Breaking News for 2016: The Berlin Ausländerbehörde has just made a decision to stop accepting ALL international health insurance plans. This might affect you if you’re going for the Artist’s Visa or the freelance work permit in Germany.
A client of mine left the Ausländerbehörde yesterday feeling very confused. She had done everything right.
She had her job offers, her qualifications and CV, references, bank statements, and she’d bought health insurance. She’d just gotten off the phone with an English speaking broker days earlier, who had set her up with a Global Health Insurance Plan from a reputable company. I know from experience that plenty of Berlin freelancers go in with this particular policy, and up until now, it has always been accepted for the freelance work permit (also known as the Artist’s Visa from time to time).
Not this time!
My lovely contact (a case officer) at the Berlin foreigner’s office put it like this.

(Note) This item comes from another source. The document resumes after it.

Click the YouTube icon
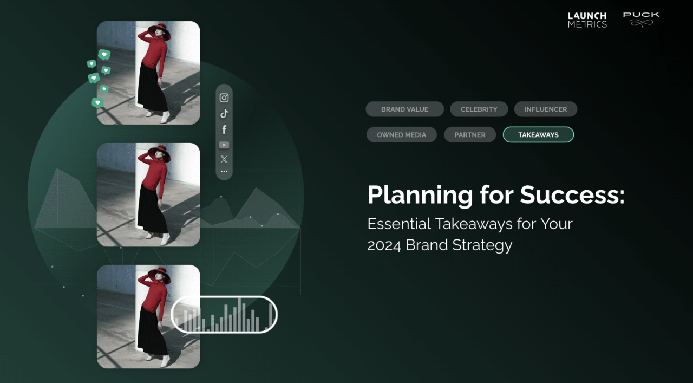 pos(224,145)
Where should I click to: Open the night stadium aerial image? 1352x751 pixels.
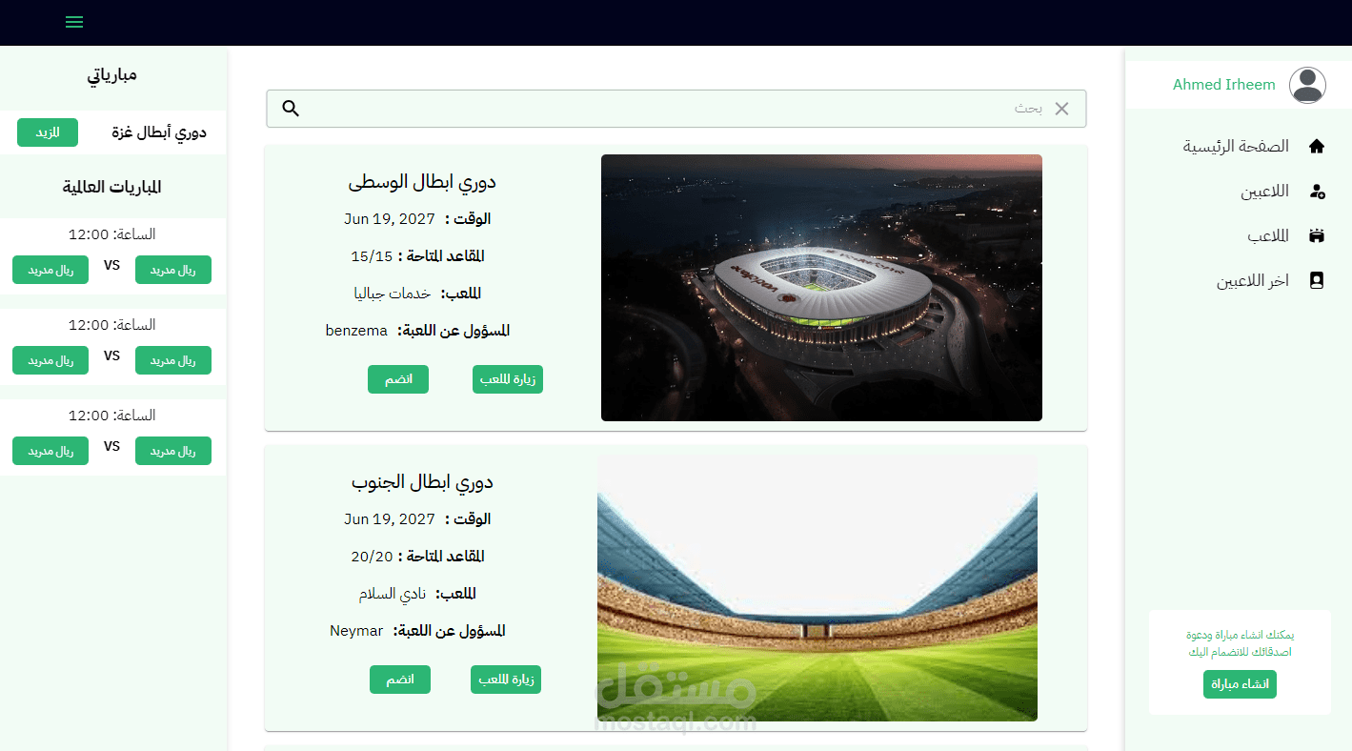tap(821, 288)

They’ve been quite generous up until now in accepting international medical health insurance plans, but there’s a problem they couldn’t ignore. In Germany, there’s a concept called Alterungsrückstellung, and it is unique to Germany. People who are elderly generally require more treatment and therefore cost more money later in life. Insurance costs are calculated over a lifetime to take this into consideration, and a sum of money is set aside to help manage this increase in cost as a patient ages. Some global health insurance plans don’t work the same way, because many are not underwritten by German companies.

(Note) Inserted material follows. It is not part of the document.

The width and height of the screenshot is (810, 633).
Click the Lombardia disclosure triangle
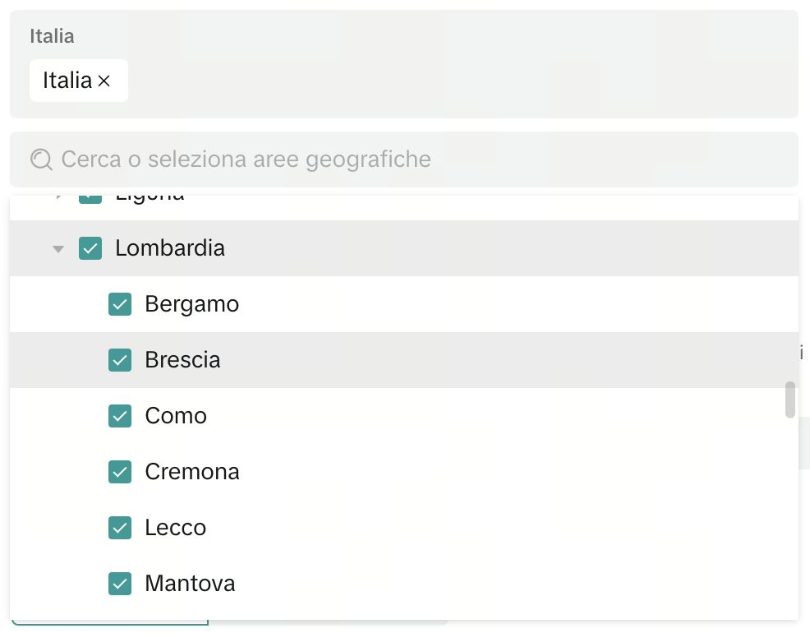click(x=58, y=248)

At this point, freelancers may have to opt for either German public health insurance (if they’re even eligible) or German private health insurance. There are very few options available for self-employed foreigners, and you are all strongly recommended to talk to a broker. The main thing is, the health insurance must be from a German company.
The case officer wasn’t 100% confident on the reasoning behind the decision, because she had only just been briefed. There’s a meeting in the department about publicising the changes. I almost feel like a lucky journalist getting a hot tip in advance!
I’ve since spoken to two brokers in the industry, and they were both pretty ropable. It’s possible that political pressure could get this decision overturned, and it seems to be a bit of a waiting game to see how it develops.
In the meantime, if you’re going to the Ausländerbehörde to get a freelance work permit and you’ve gotten an international health insurance plan, have have a chat to your broker about what to do next. But don’t take MY advice before you make a decision! Speak to your broker and get them to check it out for you – that’s their job. Decisions get reversed, and decisions also take time to filter through to everyone. You might get lucky, or you might get given a bridging permit and told to come back with German health insurance.
Leave a comment if you’ve already been affected! I’m curious to see how this develops.
Edit Nov 2017: This article is now out of date. The Ausländerbehörde ended up modifying its decision and now some plans are being accepted again. Talk to your broker to get the most up to date information.